I took a deep breath and picked up my phone. CJ redoubled his attention to my unfeeling left nipple as if to stir me onwards.

From outside of the house I heard the sounds of trucks. It was probably one of our neighbors having furniture delivered. I dialed a number that over the years I had learned far too well.

It rang once and then was connected in the middle of the second ring. It had to be a coincidence. It seemed almost as if he'd expected me to call him.

"Mark," I said tentatively.

"Who else would be answering my phone?" he asked. His flip manner made me hate what I was doing just a little bit less.

"Why the hell are you calling ME?" he asked. He sounded as if for me to call him was something strange or unexpected. As I thought about it, I realized that he was right. I hadn't called him unless it was to get something for myself in years. The man busted his ass to make a life for us and I had pretty much ignored him for a very long time. Maybe what I wanted would be good for both of us. Maybe I could let him keep a little bit more of the money.

I mean, I didn't need to hurt him; I just needed to be free.

"I AM your wife," I said.

* * * * * *

Mark

I was so close. I was driving my way to the Promised Land and in the home stretch. There was sweat streaming down my forehead and dripping onto the pale skinned creature beneath me.

She made a little keening sound and yanked my head back down to hers. She planted my lips firmly onto hers and somehow managed to squeeze my dick even tighter in the velvet lined vice of her vagina.

"Ohhhhhhh fuck," I gasped. She giggled and kissed me again.

"Shannon ... Baby, I can't hold it ... I've gotta ..." I gasped.

"You've gotta wait a little bit longer, Honey," she hissed. "It'll be so much better ... IF YOU waaaaiiit! Ooooooh ... Oh Jeezus ... Do me baby." Each syllable was punctuated with her slamming her crotch against me. I was trying to hold back with all of my might. Shannon had the ability to make me cum so hard I was cross eyed after it.

It was hard to believe that I had known her for only three months. "It's too tight, when you squeeze it like that. I'm gonna cum. Besides you said it was mine and I want it now."

"I also told you that you could have me any way you wanted me, anytime you wanted me, now fuck me!" she cooed. "But don't cum!"

The jangling sound of my phone caused me to lose all control. Sperm shot out of me so hard that I nearly lost consciousness. I looked down to see Shannon's reaction and she was in the midst of spasms. Her eyes had rolled back in her head and her legs were splayed out and shaking violently.

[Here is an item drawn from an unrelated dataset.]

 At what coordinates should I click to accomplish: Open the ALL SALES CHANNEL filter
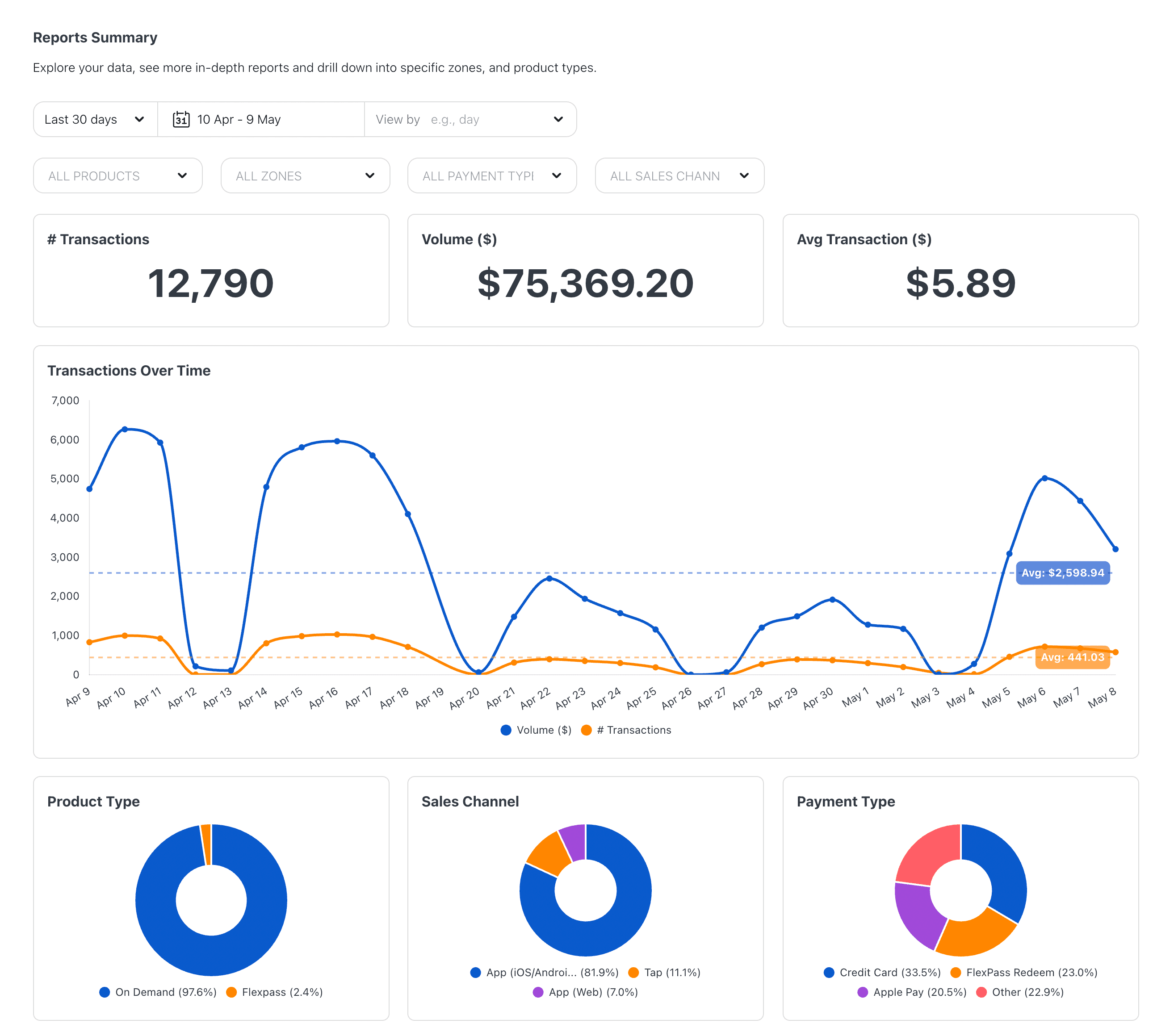(x=679, y=176)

"Hoooo baby, that was good," she mumbled. "I swear to God that was it."

"What the hell are you trying to do to me, Shannon?" I asked as my phone continued to ring.

"I'm trying to make you happy, Mark," she said mischievously.

"I've been happy since I met you," I said.

"You'll be even happier, when we're done," she smirked. "Answer your phone. It might be her."

It wasn't. It was the movers. I had forgotten that they were supposed to call me when they arrived. The tiny white hand that was gripping my dick guided it between her cherry red lips. The lips and the head they were attached to were soon hidden behind a curtain of red curls.

A tingling came from my loins at about the same time as I heard the slurping sounds.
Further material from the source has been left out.